Awake this time on a Saturday, oh joy. I went out last night and after a few beverages were consumed got it into my head that I wanted to send messages of hatred to the former boyfriend (wooo...I'm regressing), only I seem to have matured slightly and recall thinking 'I'm drunk and might regret this. If I still feel this way I can send it tomorrow when I'm of a more sound mind.' So at least I'm glad for that as I don't feel like messaging him anymore strangely enough.

I think the only reason I'm angry now is that he did not break up with me at a good time - it was the week when I had my bike nicked and had also found out my grandmother, whom I adore, may be very ill.
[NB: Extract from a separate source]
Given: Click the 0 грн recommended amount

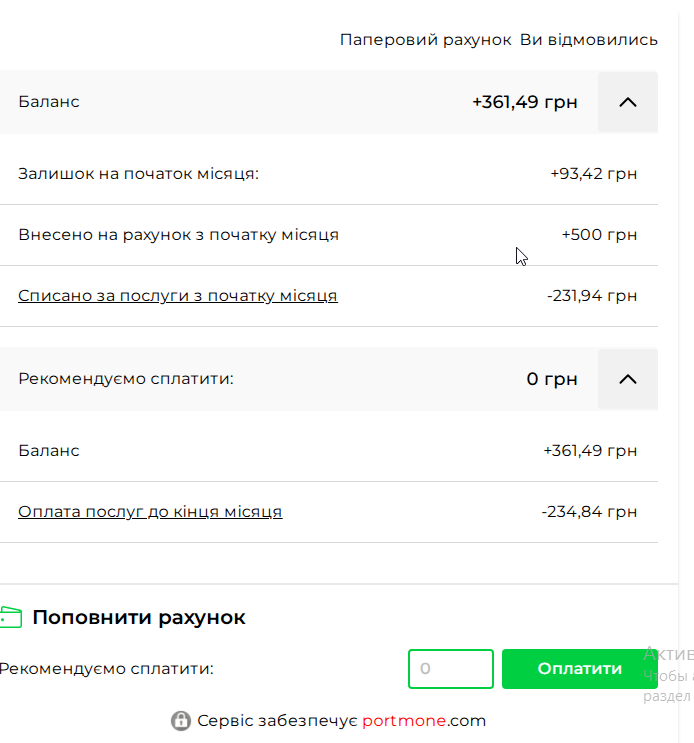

So fast forward one month and here we are and my grandmother has cancer (we'll find out if it's operable in the next week or so, but it's pretty bleak whichever way you look at it) and now the boy keeps contacting me asking how we're all coping, but I'm convinced he's only doing it out of guilt and I don't particularly enjoy hearing from him as it still makes my stomach lurch.

But what can you do?

Moving on, I went out last night with Leanne (who's come back for a few months after working in France) et al and ended up in the horror that is Jaks. On the dancefloor some bloke type started dancing with me and the following conversation ensued:

Bloke type: 'Hey there! I'm 24, what's your name?

{I tell him my name}

{Time passes, as time is wont to do. Unfortunately that Godawful song 'Big Girls Don't Cry' is playing - you know, the one by that man who clearly had a preference for helium over oxygen in his day to day breathing.}

Bloke type: So I'm 20, how old are you?

{I tut and walk away whilst being told 'You'll regret this!' No dear, I won't.}

On a different note I saw my dad on Thursday as it was his birthday and he has become even more of a nutcase than I remember, which of course is great. Some of the things he says to me include, but are not limited to:

'Your mother, she tried to run me down and kill me once you know.'

(No she fucking didn't.)

'Some woman cut me up while I was driving so I followed her home to shout at her.'

(What kind of psycho does this??)

'I don't like my neighbours, I might end up thumping one of them.'

(Yes, I have warned him of this place we call Prison.)

He also thinks my aunt (his sister), who died tragically of a heart attack seven years ago, committed suicide.

Ugh...I now feel like I'm only going round his to establish a relationship with my two year old half-brother, which I am and whom I love dearly.

I have no fitting conclusion to this entry so I'm not even going to bother trying. Adieu.